Covariance Matrix
A covariance matrix is a nxn symmetric matrix where n is the number of columns of the matrix you are starting with and shows how the vector variables covariate, meaning how they tend to move in respect to one another.
Components
On the main diagonal you find the variance of the vector and on all other coordinates you find the covariance since var(X) = cov(X, X).

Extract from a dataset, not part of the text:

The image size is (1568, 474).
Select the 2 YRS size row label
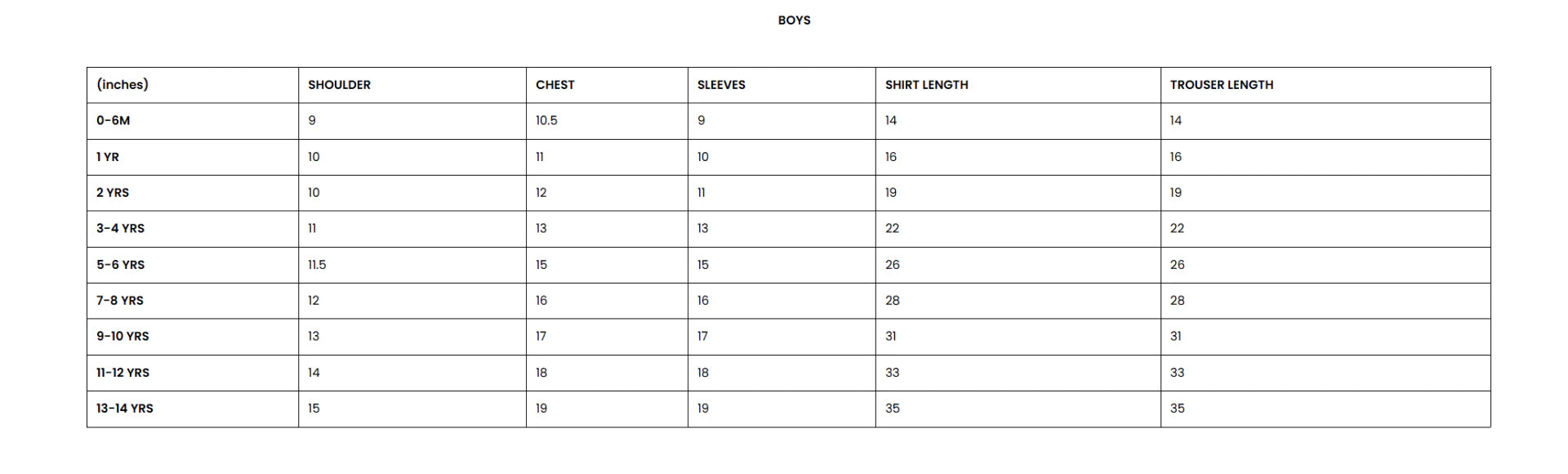113,193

Positive and negative coefficients
In the main diagonal no values can be negative since they represent the variance of a vector. On any other position, the covariance can be obtained as a product of two standard deviations (that are always non-negative) (s(X) and s(Y)) and the Pearson correlation coefficient p that instead varies between [-1, 1]: this is the coefficient that makes the values positive or negative.
cov(X, Y) = p(X,Y)s(X)s(Y)
There are three possibilities:
- p(X, Y)==0: no correlation between the vectors.

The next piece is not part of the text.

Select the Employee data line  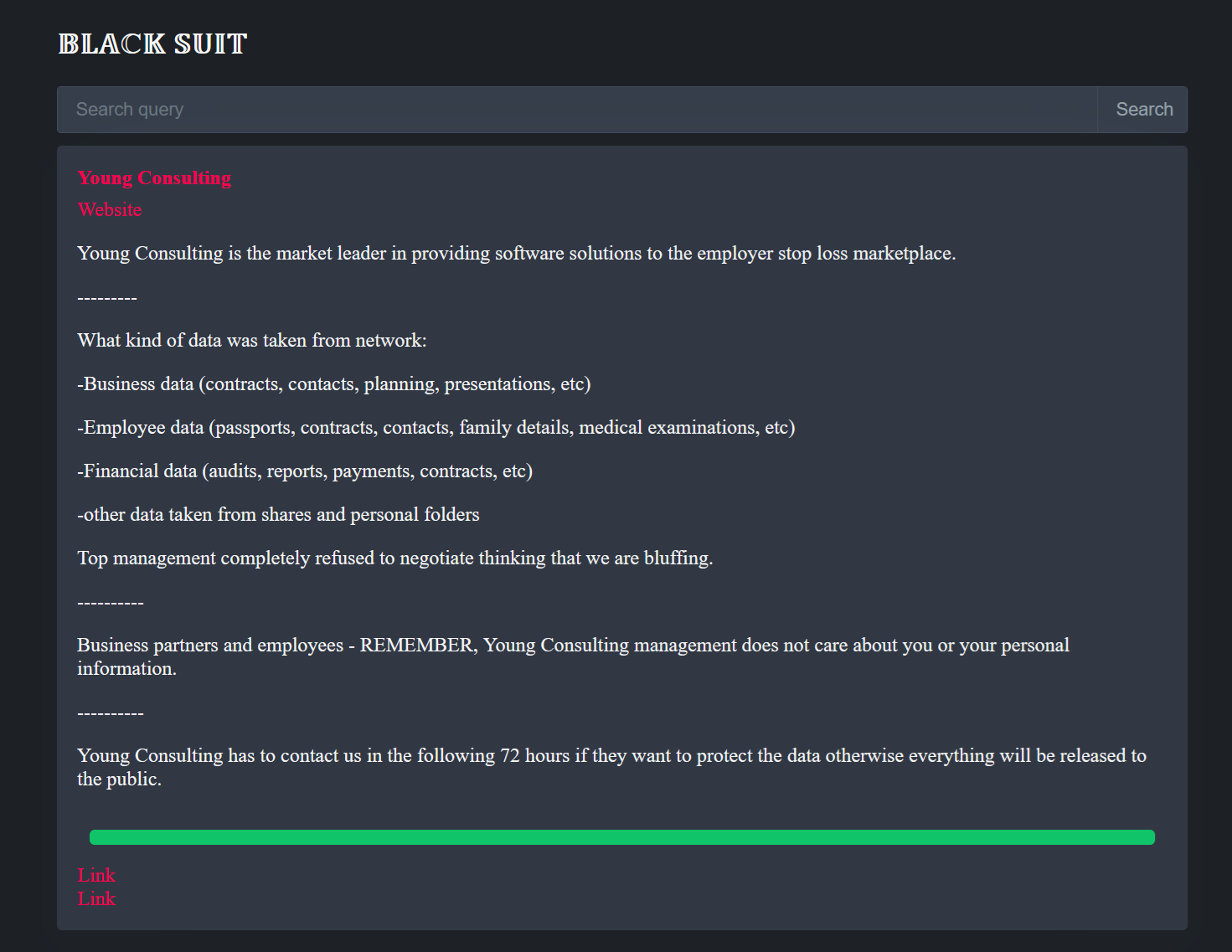click(x=436, y=428)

- p(X,Y)>0: positive correlation, meaning that when the vector X grows so does the magnitude of Y.
- p(X,Y)<0: negative correlation, meaning that when the vector X grows, the magnitude of Y decreases.

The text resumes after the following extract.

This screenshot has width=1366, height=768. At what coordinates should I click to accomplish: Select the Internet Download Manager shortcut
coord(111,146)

The standard deviations effect on the coefficients in the matrices is "just" magnitude, meaning they highlight more correlation when the standard deviation of the data points is higher.
Visualization
To better visualise the content of the matrix I am using the heatmap
function from the seaborn
python package. Also I
have added the correlation matrix to better compare the results.
import numpy as np
from matplotlib import pyplot as plt
import seaborn as sns
x = np.array([[10,39,19,23,28],
[43,13,32,21,20],
[15,16,22,85,15]])
plt.rcParams['figure.figsize'] = [10, 5]
plt.axis('scaled')
plt.subplot(1,2,1)
sns.heatmap(np.cov(x),
annot=True,
cbar = False,
fmt="0.2f",
cmap="YlGnBu",
xticklabels=range(len(x)),
yticklabels=range(len(x)))
plt.title("Covariance matrix")
plt.subplot(1,2,2)
sns.heatmap(np.corrcoef(x),
annot=True,
cbar = False,
fmt="0.2f",
cmap="YlGnBu",
xticklabels=range(len(x)),
yticklabels=range(len(x)))
plt.title("Correlation matrix")
Output:

Interpretation
The third vector, when compared with the others, has an exceptionally high variance. All the vectors have a negative correlations, in particular the vector 1 and 2 that are strongly correlated. The vectors 1 and 3 are the least correlated.